Given the maker's plate R.Konishi, it is certain that the camera dates to pre 1919. While the camera has some similarity with the field cameras produced by Rokuoh-sha for the Japanese Navy in the late 1920s and 1930s, all of these Navy cameras use Hexar Series I lenses, and the design of the front standard is very different. The camera shown above has clear design similarities with an Asanuma King. This is not surprising, however, if we consider that the artisan Tōjō Kamejirō (東条亀次郎), who had made cameras for Asanuma, from 1890 (also?) worked for Konishi Honten.
The Rokuoh-sha History Website shows this camera as the Special Thin Portable Camera (特別製薄形携帯用暗函) introduced in Meiji 27 (1894).
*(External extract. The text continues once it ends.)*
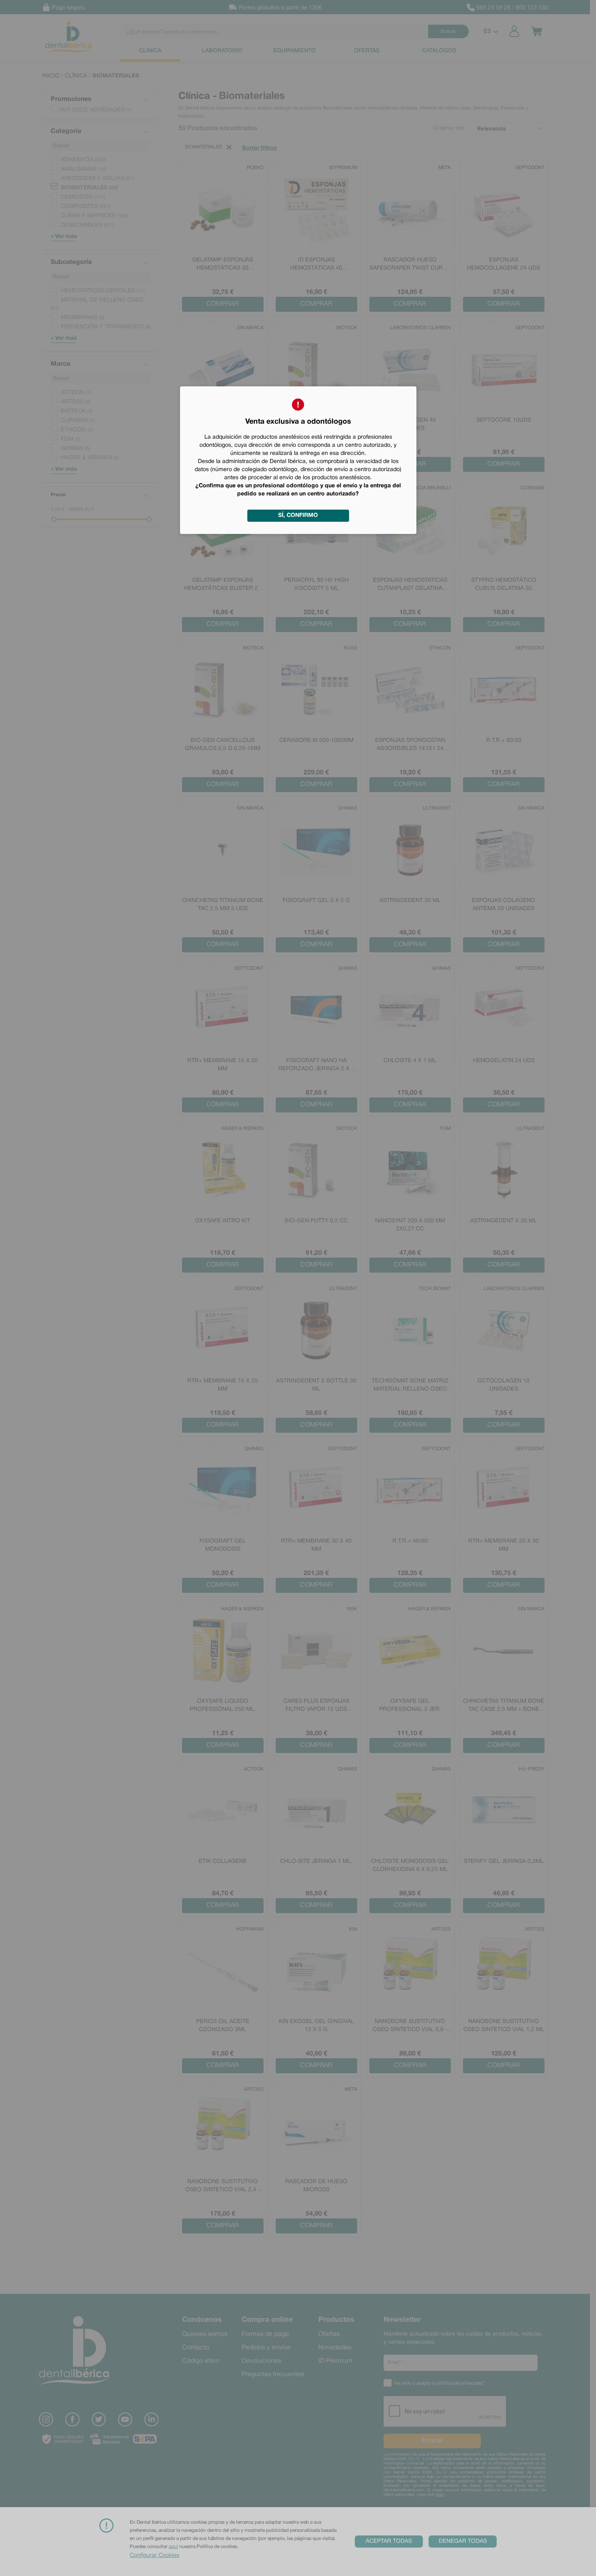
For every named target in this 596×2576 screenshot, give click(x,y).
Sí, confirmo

Reading the chronology at the site (with translation via honyaku.yahoo.co.jp), it seems the camera was made artisan subcontractors, most likely by Tōjō Kamejirō (東条亀次郎) for the woodwork and by Takashi Korudairō (黒田宗次郎) for the metal parts.
Further below are two images of the Special Thin Portable Camera linked in from the Rokuoh-sha History Website.
It is at present unclear how long the camera model was in production.
If the lens is the original lens that was bought with the camera, and there is at present no reason to assume that it was not (as the wood of the lensboard seems the same), then we can surmise that the camera was produced between 1908 and 1919. The Wollensak Versar Portrait & View 5 x 7 f6 , an 'Extra Rapid Rectilinear'-type lens, is listed in the Catalogue and Price List of Wollensak Photographic Shutters and Lenses (Wollensak Optical Company, Rochester, N.Y. USA) for 1912-13, p. 10; for 1916-17, p. 12, as well as for 1919, p. 26, but not yet in 1906-07 and no longer in 1922.